To determine the most precise quotient using the correct number of significant figures, follow these steps:
1. Identify the significant figures in each number:
- The dividend is [tex]\(6.3925\)[/tex] mm, which has 5 significant figures.
- The divisor is [tex]\(1.25\)[/tex] mm, which has 3 significant figures.
2. Perform the division to find the quotient:
[tex]\[
\frac{6.3925 \text{ mm}}{1.25 \text{ mm}} = 5.114 \text{ mm}
\][/tex]
3. Determine the number of significant figures in the result:
- The result should be rounded to the least number of significant figures present in the given numbers. Here, the divisor [tex]\(1.25\)[/tex] mm has 3 significant figures.
4. Round the result to 3 significant figures:
- The obtained quotient is [tex]\(5.114\)[/tex], and it already has 3 significant figures.

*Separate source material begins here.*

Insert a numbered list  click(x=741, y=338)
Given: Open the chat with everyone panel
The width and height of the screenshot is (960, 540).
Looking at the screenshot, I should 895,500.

Thus, the most precise quotient using the correct number of significant figures is:
[tex]\[
6.3925 \text{ mm} \div 1.25 \text{ mm} = 5.11\text{ mm}
\][/tex]
Write the answer in the box:
[tex]\[
5.114 \text{ mm}
\][/tex]
Therefore, [tex]\( \boxed{5.114} \text{ mm} \)[/tex] is the quotient rounded to the correct number of significant figures.